Un settore ad alto potenziale

La Norvegia – ha spiegato in un’intervista al Guardian Daniel Skjeldam, AD di Hurtigruten  è una grande nazione per quanto riguarda il settore della navigazione, ma anche la pesca e la silvicoltura sono settori importanti. Creano posti di lavoro e producono reddito, ma anche molti prodotti di scarto. L’accesso costante ad elevati quantitativi di rifiuti organici conferisce ai paesi nordici una posizione unica sul mercato del biogas. Stiamo spingendo per promuovere maggiormente l’innovazione e gli investimenti in quest’ambito.

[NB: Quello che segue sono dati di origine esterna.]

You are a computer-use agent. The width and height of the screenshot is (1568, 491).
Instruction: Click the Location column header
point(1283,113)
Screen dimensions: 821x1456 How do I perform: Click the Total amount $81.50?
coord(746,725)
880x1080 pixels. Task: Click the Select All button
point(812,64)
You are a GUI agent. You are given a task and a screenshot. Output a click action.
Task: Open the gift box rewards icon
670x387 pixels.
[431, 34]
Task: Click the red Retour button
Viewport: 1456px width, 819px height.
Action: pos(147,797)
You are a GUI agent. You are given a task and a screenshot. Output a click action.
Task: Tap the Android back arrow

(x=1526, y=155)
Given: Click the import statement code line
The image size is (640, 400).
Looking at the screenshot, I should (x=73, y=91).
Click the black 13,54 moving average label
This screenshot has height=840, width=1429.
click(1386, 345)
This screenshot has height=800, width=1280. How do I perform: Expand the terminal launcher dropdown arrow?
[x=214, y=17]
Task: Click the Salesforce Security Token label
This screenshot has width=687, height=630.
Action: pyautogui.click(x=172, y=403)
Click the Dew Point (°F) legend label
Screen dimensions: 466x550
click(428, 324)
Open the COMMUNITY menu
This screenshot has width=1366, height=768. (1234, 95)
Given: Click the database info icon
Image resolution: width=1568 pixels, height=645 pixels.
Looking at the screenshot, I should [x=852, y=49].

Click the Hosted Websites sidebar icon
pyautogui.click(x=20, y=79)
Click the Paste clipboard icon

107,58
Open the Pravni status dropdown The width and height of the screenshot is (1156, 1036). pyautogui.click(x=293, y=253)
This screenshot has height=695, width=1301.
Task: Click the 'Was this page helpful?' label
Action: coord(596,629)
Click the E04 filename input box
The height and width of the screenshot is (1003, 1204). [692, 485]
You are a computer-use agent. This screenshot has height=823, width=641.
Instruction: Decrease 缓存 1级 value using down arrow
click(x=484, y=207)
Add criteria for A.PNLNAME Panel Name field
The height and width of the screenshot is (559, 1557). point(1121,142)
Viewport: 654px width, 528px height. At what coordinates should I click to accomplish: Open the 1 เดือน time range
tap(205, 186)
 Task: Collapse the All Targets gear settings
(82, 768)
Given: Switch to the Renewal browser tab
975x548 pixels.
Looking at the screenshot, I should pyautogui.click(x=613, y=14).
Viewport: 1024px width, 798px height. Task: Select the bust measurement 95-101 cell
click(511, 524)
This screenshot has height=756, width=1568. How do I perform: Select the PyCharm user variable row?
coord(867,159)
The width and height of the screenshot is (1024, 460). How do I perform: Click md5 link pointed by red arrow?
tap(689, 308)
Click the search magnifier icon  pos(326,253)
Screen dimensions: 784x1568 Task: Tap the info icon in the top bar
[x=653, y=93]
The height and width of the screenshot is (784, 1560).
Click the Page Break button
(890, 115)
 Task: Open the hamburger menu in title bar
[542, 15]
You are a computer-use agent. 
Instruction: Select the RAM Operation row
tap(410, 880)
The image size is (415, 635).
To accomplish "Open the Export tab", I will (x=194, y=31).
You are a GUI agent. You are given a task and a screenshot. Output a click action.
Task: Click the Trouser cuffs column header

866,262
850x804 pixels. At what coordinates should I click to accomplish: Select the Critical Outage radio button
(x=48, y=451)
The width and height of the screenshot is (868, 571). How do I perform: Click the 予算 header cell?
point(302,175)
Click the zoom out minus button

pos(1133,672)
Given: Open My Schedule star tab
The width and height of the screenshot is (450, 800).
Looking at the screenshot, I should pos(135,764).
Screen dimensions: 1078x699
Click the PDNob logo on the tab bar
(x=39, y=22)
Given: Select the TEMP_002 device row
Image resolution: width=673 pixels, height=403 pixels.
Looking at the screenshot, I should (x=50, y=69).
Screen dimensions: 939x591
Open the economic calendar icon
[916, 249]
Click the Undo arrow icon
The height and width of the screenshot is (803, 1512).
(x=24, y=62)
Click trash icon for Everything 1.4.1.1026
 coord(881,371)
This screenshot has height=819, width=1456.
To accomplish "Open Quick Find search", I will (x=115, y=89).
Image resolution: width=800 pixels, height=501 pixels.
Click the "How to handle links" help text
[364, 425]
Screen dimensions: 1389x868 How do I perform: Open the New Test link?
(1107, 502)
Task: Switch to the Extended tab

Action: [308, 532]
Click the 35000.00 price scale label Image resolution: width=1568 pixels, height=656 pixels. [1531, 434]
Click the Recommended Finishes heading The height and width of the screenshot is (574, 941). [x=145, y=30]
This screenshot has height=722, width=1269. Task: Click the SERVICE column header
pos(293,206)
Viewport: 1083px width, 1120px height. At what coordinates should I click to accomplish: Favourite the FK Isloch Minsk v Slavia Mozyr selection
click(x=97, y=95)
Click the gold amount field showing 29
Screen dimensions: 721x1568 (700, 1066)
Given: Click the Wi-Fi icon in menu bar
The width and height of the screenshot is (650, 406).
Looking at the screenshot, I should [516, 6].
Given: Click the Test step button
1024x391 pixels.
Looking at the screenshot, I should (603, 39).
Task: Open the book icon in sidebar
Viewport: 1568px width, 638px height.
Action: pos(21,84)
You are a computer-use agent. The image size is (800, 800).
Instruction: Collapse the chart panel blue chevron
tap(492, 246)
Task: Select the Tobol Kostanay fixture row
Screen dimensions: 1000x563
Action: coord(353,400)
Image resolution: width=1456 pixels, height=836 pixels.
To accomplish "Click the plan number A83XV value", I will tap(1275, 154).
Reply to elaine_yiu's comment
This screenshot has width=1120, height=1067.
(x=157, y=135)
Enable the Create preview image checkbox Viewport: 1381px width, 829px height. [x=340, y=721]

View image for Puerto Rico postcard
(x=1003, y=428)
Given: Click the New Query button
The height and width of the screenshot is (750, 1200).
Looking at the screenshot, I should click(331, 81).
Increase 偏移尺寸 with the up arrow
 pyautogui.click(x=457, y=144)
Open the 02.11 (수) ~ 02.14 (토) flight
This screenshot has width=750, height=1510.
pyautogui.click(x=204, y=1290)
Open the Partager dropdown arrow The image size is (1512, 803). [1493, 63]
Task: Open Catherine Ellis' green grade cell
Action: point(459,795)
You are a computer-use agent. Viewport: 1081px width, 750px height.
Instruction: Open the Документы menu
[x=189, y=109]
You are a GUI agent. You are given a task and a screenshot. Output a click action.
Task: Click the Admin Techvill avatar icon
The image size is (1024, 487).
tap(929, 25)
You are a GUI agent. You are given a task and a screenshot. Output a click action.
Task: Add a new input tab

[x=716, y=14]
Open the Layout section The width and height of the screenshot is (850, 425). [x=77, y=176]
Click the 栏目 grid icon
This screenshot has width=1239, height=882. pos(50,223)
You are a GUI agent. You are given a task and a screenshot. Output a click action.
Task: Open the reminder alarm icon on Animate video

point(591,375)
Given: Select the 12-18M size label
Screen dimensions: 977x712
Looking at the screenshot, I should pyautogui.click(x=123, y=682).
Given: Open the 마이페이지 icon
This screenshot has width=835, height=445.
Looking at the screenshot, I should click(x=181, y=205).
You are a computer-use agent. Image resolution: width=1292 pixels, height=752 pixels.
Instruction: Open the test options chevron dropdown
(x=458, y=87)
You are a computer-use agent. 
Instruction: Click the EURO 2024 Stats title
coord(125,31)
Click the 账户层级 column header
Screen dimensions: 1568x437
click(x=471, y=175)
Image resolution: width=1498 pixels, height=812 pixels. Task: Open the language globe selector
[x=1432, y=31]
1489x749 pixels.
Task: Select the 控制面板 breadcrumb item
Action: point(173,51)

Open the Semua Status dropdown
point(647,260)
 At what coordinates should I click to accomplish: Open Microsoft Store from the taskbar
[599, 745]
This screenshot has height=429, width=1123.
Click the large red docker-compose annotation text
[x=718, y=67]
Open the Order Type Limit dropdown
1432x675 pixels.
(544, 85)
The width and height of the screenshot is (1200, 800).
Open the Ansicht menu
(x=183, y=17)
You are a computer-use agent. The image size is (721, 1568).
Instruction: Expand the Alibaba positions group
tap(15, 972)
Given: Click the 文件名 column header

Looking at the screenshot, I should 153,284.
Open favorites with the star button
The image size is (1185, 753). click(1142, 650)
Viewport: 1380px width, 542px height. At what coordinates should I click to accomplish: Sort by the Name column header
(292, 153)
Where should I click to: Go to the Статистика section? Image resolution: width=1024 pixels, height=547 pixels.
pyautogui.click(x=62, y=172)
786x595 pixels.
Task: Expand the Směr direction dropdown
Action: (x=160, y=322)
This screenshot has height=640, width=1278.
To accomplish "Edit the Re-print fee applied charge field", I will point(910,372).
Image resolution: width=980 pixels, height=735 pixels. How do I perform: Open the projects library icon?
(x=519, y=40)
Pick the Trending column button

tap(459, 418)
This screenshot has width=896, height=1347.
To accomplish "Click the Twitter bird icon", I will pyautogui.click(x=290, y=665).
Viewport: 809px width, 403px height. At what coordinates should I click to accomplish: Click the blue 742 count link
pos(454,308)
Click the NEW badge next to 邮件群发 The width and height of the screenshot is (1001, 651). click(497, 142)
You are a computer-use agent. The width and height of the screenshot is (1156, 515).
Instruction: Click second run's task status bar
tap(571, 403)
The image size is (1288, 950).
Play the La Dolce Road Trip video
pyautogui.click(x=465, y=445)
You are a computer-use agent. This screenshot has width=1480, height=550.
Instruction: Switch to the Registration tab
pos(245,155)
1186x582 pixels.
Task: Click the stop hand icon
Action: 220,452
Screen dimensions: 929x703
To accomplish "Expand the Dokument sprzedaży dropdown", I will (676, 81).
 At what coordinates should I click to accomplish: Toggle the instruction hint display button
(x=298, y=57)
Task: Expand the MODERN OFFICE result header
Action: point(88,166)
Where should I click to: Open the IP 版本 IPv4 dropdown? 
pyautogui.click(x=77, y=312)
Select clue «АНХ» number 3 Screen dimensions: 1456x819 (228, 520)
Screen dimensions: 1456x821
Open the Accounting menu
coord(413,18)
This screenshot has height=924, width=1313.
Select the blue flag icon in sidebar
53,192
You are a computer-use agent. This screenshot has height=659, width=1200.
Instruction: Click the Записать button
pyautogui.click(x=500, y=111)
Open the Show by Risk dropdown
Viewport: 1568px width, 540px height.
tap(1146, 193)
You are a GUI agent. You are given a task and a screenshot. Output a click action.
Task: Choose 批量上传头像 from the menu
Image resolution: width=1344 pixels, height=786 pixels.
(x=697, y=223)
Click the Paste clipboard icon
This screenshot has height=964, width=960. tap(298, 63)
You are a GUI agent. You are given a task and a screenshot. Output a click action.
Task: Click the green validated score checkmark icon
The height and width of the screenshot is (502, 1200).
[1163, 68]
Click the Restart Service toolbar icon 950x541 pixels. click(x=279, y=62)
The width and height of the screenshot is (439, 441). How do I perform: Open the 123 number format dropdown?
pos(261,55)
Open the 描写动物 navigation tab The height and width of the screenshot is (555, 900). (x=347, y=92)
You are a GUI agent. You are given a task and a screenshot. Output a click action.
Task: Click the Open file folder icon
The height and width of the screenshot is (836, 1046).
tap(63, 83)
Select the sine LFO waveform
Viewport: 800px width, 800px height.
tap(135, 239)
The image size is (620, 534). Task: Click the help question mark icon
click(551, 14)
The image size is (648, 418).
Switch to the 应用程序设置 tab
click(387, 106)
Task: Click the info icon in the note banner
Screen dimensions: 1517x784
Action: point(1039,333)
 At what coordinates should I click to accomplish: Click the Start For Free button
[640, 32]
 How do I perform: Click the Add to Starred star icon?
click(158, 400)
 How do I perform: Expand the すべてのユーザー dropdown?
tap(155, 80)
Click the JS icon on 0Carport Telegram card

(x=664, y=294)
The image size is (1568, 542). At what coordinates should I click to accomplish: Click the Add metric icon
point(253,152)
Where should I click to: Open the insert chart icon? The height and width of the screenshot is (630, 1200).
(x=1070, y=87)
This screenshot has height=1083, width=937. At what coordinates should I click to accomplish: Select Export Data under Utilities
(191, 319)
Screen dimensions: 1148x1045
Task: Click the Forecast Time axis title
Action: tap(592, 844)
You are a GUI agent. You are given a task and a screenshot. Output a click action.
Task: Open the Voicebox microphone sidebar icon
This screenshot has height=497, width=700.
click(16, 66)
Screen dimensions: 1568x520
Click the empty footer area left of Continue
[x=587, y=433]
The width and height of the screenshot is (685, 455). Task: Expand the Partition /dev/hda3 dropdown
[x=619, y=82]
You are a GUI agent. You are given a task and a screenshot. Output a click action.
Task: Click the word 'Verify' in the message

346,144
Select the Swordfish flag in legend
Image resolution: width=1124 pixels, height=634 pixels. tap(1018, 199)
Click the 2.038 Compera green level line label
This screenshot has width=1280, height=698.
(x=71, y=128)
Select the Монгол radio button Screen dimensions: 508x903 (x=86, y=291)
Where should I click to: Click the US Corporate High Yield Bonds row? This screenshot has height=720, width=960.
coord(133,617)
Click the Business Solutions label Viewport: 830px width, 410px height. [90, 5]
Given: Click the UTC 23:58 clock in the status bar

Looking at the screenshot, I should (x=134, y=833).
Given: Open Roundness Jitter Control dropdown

Credo che abbiamo appena visto l’inizio di quello che in pochi anni sarà un settore enorme “.

Entro il 2021 sei navi a biogas

Il gruppo Hurtigruten gestisce attualmente una flotta che ha in totale 17 navi e punta ad alimentare a biogas almeno 6 navi entro il 2021.

Divieto di uso della plastica monuoso

Sempre in ottica green l’azienda sta introducendo il divieto di utilizzo della plastica monouso.